• **Recorded information**

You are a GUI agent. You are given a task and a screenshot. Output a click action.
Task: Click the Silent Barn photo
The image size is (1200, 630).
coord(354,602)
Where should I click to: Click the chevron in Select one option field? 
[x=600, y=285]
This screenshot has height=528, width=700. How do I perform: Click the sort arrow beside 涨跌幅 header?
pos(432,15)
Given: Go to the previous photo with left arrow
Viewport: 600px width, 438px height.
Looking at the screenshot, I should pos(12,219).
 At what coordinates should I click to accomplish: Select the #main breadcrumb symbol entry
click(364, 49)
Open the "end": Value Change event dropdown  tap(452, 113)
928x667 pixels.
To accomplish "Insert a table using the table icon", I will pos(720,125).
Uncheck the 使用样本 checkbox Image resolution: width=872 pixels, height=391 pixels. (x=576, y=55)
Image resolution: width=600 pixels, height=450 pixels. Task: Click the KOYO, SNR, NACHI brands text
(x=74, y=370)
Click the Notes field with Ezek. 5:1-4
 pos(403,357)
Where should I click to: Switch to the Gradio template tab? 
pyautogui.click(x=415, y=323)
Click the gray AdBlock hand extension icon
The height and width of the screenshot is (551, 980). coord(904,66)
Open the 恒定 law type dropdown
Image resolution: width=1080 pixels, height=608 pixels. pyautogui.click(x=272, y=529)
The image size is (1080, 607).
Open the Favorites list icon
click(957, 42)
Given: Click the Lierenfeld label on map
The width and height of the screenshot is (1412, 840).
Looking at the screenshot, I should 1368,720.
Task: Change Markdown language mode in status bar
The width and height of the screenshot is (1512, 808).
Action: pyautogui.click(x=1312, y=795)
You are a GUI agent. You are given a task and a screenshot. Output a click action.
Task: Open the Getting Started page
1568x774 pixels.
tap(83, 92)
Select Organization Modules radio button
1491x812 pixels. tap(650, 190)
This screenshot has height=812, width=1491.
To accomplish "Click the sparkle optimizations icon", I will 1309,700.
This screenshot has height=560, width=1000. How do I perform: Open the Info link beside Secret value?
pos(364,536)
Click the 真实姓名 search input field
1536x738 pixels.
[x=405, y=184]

• **Given problem**
Pull out every line of the data above that contains the word "field", matching its case.

• **Exercise response**
Where should I click to: Click the chevron in Select one option field? 
Click the Notes field with Ezek. 5:1-4
Click the 真实姓名 search input field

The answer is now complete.